_EXERCISE INSTRUCTIONS_
Produce an exact copy of the lines below, starting at the first and ending with the line containing "Image resolution: width=1512".

(Collected data)

------------------------------

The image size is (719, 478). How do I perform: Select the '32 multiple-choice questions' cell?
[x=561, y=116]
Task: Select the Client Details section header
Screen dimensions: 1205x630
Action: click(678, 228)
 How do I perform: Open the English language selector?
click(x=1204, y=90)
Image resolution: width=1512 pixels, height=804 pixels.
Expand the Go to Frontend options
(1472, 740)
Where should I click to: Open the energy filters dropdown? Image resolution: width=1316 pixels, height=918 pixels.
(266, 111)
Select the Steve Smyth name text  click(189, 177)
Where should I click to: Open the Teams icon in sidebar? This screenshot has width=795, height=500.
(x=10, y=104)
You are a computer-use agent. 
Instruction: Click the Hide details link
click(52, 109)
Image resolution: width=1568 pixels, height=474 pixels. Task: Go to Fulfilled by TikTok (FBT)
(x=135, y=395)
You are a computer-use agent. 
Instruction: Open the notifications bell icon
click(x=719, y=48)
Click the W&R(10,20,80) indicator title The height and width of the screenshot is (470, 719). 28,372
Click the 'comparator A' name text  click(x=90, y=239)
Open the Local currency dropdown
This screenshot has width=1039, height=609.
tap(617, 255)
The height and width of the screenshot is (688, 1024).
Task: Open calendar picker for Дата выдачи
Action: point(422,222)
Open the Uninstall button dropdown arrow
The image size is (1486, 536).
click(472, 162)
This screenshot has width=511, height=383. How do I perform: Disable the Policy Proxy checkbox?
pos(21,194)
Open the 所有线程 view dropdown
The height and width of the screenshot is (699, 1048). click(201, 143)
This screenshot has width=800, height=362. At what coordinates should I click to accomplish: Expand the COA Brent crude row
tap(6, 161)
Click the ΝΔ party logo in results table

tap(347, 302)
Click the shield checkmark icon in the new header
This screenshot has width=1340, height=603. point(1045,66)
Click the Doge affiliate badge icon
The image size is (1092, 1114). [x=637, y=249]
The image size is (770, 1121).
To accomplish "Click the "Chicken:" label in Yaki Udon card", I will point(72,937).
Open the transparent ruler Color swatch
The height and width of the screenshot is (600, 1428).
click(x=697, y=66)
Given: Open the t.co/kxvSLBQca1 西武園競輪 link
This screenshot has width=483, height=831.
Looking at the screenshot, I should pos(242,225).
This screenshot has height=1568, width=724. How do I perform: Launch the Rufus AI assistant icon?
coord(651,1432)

------------------------------

_FINAL ANSWER_
The image size is (719, 478). How do I perform: Select the '32 multiple-choice questions' cell?
[x=561, y=116]
Task: Select the Client Details section header
Screen dimensions: 1205x630
Action: click(678, 228)
 How do I perform: Open the English language selector?
click(x=1204, y=90)
Image resolution: width=1512 pixels, height=804 pixels.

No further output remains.